ACTIVITY -> Output the data verbatim, with nothing added or dropped.

▽

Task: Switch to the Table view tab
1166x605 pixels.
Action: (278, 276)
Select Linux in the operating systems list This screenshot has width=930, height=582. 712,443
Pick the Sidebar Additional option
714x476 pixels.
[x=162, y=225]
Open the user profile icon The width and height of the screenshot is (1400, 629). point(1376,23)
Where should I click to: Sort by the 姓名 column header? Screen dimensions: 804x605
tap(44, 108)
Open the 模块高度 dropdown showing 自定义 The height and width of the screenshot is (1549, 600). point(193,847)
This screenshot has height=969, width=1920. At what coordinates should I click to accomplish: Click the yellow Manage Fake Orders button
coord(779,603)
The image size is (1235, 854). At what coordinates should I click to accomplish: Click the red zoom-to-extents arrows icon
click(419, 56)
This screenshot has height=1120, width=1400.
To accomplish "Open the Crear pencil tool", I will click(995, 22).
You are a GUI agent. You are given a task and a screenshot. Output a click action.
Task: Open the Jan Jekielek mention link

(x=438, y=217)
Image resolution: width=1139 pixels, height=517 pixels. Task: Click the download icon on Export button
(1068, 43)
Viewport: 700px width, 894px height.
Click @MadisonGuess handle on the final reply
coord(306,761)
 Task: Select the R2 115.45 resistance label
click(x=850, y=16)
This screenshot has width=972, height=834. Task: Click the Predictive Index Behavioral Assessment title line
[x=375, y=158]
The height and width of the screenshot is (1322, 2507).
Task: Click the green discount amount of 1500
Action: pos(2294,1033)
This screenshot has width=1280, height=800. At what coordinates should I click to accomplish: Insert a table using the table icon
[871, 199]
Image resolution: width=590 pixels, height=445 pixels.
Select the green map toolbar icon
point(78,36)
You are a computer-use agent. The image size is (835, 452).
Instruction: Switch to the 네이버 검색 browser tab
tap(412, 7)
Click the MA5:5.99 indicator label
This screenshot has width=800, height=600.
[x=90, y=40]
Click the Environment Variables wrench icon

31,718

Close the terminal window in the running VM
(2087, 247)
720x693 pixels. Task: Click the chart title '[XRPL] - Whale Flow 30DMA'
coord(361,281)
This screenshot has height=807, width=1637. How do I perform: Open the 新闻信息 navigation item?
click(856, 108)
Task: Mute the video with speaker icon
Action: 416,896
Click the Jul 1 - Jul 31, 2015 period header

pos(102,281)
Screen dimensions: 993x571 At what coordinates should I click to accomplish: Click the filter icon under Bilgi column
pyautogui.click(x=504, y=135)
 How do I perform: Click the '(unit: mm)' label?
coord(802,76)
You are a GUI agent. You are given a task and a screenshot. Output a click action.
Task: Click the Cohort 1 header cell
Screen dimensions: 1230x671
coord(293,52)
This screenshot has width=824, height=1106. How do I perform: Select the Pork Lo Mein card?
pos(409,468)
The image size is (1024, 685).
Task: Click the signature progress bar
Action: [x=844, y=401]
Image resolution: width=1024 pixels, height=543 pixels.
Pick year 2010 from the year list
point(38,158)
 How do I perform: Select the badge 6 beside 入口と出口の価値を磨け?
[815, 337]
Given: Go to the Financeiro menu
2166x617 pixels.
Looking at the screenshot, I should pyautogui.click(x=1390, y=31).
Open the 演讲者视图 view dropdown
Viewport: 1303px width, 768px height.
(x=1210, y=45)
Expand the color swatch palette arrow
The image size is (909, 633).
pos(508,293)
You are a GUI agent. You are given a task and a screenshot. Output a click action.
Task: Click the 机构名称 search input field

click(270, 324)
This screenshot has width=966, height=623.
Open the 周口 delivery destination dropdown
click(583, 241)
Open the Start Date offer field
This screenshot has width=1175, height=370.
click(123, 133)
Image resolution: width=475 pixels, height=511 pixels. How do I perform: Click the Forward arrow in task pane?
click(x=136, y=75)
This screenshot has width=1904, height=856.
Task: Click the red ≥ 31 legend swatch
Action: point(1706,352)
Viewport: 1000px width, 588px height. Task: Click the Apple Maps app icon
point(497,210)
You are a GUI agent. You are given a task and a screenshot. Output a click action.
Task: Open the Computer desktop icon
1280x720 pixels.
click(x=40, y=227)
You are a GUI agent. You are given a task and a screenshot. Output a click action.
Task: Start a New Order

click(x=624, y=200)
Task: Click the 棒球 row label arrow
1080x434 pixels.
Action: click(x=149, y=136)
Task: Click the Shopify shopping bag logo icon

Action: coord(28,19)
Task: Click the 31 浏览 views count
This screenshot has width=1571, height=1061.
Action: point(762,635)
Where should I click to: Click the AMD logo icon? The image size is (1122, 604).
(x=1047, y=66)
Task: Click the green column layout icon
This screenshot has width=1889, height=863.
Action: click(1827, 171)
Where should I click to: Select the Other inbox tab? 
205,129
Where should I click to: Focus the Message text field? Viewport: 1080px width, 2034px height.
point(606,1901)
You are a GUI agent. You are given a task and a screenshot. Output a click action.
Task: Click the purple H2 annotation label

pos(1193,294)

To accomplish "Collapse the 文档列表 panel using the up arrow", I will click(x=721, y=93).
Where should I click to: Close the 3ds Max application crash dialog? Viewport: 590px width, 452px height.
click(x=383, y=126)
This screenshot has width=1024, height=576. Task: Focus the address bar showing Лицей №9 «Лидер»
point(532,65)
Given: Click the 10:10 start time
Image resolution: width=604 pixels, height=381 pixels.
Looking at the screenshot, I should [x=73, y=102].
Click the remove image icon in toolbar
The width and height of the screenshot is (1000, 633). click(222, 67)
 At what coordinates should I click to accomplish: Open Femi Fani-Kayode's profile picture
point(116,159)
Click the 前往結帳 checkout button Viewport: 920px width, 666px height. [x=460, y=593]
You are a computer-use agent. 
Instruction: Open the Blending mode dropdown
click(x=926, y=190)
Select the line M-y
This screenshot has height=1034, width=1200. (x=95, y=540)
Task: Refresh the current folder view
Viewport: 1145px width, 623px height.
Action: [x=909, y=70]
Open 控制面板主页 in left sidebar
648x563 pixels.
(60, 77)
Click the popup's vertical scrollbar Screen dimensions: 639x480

△

RESPONSE AREA ->
Task: Switch to the Table view tab
1166x605 pixels.
Action: (278, 276)
Select Linux in the operating systems list This screenshot has width=930, height=582. 712,443
Pick the Sidebar Additional option
714x476 pixels.
[x=162, y=225]
Open the user profile icon The width and height of the screenshot is (1400, 629). point(1376,23)
Where should I click to: Sort by the 姓名 column header? Screen dimensions: 804x605
tap(44, 108)
Open the 模块高度 dropdown showing 自定义 The height and width of the screenshot is (1549, 600). point(193,847)
This screenshot has height=969, width=1920. At what coordinates should I click to accomplish: Click the yellow Manage Fake Orders button
coord(779,603)
The image size is (1235, 854). At what coordinates should I click to accomplish: Click the red zoom-to-extents arrows icon
click(419, 56)
This screenshot has height=1120, width=1400.
To accomplish "Open the Crear pencil tool", I will click(995, 22).
You are a GUI agent. You are given a task and a screenshot. Output a click action.
Task: Open the Jan Jekielek mention link

(x=438, y=217)
Image resolution: width=1139 pixels, height=517 pixels. Task: Click the download icon on Export button
(1068, 43)
Viewport: 700px width, 894px height.
Click @MadisonGuess handle on the final reply
coord(306,761)
 Task: Select the R2 115.45 resistance label
click(x=850, y=16)
This screenshot has width=972, height=834. Task: Click the Predictive Index Behavioral Assessment title line
[x=375, y=158]
The height and width of the screenshot is (1322, 2507).
Task: Click the green discount amount of 1500
Action: pos(2294,1033)
This screenshot has width=1280, height=800. At what coordinates should I click to accomplish: Insert a table using the table icon
[871, 199]
Image resolution: width=590 pixels, height=445 pixels.
Select the green map toolbar icon
point(78,36)
You are a computer-use agent. The image size is (835, 452).
Instruction: Switch to the 네이버 검색 browser tab
tap(412, 7)
Click the MA5:5.99 indicator label
This screenshot has width=800, height=600.
[x=90, y=40]
Click the Environment Variables wrench icon

31,718

Close the terminal window in the running VM
(2087, 247)
720x693 pixels. Task: Click the chart title '[XRPL] - Whale Flow 30DMA'
coord(361,281)
This screenshot has height=807, width=1637. How do I perform: Open the 新闻信息 navigation item?
click(856, 108)
Task: Mute the video with speaker icon
Action: 416,896
Click the Jul 1 - Jul 31, 2015 period header

pos(102,281)
Screen dimensions: 993x571 At what coordinates should I click to accomplish: Click the filter icon under Bilgi column
pyautogui.click(x=504, y=135)
 How do I perform: Click the '(unit: mm)' label?
coord(802,76)
You are a GUI agent. You are given a task and a screenshot. Output a click action.
Task: Click the Cohort 1 header cell
Screen dimensions: 1230x671
coord(293,52)
This screenshot has width=824, height=1106. How do I perform: Select the Pork Lo Mein card?
pos(409,468)
The image size is (1024, 685).
Task: Click the signature progress bar
Action: [x=844, y=401]
Image resolution: width=1024 pixels, height=543 pixels.
Pick year 2010 from the year list
point(38,158)
 How do I perform: Select the badge 6 beside 入口と出口の価値を磨け?
[815, 337]
Given: Go to the Financeiro menu
2166x617 pixels.
Looking at the screenshot, I should pyautogui.click(x=1390, y=31).
Open the 演讲者视图 view dropdown
Viewport: 1303px width, 768px height.
(x=1210, y=45)
Expand the color swatch palette arrow
The image size is (909, 633).
pos(508,293)
You are a GUI agent. You are given a task and a screenshot. Output a click action.
Task: Click the 机构名称 search input field

click(270, 324)
This screenshot has width=966, height=623.
Open the 周口 delivery destination dropdown
click(583, 241)
Open the Start Date offer field
This screenshot has width=1175, height=370.
click(123, 133)
Image resolution: width=475 pixels, height=511 pixels. How do I perform: Click the Forward arrow in task pane?
click(x=136, y=75)
This screenshot has width=1904, height=856.
Task: Click the red ≥ 31 legend swatch
Action: point(1706,352)
Viewport: 1000px width, 588px height. Task: Click the Apple Maps app icon
point(497,210)
You are a GUI agent. You are given a task and a screenshot. Output a click action.
Task: Open the Computer desktop icon
1280x720 pixels.
click(x=40, y=227)
You are a GUI agent. You are given a task and a screenshot. Output a click action.
Task: Start a New Order

click(x=624, y=200)
Task: Click the 棒球 row label arrow
1080x434 pixels.
Action: click(x=149, y=136)
Task: Click the Shopify shopping bag logo icon

Action: coord(28,19)
Task: Click the 31 浏览 views count
This screenshot has width=1571, height=1061.
Action: point(762,635)
Where should I click to: Click the AMD logo icon? The image size is (1122, 604).
(x=1047, y=66)
Task: Click the green column layout icon
This screenshot has width=1889, height=863.
Action: click(1827, 171)
Where should I click to: Select the Other inbox tab? 
205,129
Where should I click to: Focus the Message text field? Viewport: 1080px width, 2034px height.
point(606,1901)
You are a GUI agent. You are given a task and a screenshot. Output a click action.
Task: Click the purple H2 annotation label

pos(1193,294)

To accomplish "Collapse the 文档列表 panel using the up arrow", I will click(x=721, y=93).
Where should I click to: Close the 3ds Max application crash dialog? Viewport: 590px width, 452px height.
click(x=383, y=126)
This screenshot has width=1024, height=576. Task: Focus the address bar showing Лицей №9 «Лидер»
point(532,65)
Given: Click the 10:10 start time
Image resolution: width=604 pixels, height=381 pixels.
Looking at the screenshot, I should [x=73, y=102].
Click the remove image icon in toolbar
The width and height of the screenshot is (1000, 633). click(222, 67)
 At what coordinates should I click to accomplish: Open Femi Fani-Kayode's profile picture
point(116,159)
Click the 前往結帳 checkout button Viewport: 920px width, 666px height. [x=460, y=593]
You are a computer-use agent. 
Instruction: Open the Blending mode dropdown
click(x=926, y=190)
Select the line M-y
This screenshot has height=1034, width=1200. (x=95, y=540)
Task: Refresh the current folder view
Viewport: 1145px width, 623px height.
Action: [x=909, y=70]
Open 控制面板主页 in left sidebar
648x563 pixels.
(60, 77)
Click the popup's vertical scrollbar Screen dimensions: 639x480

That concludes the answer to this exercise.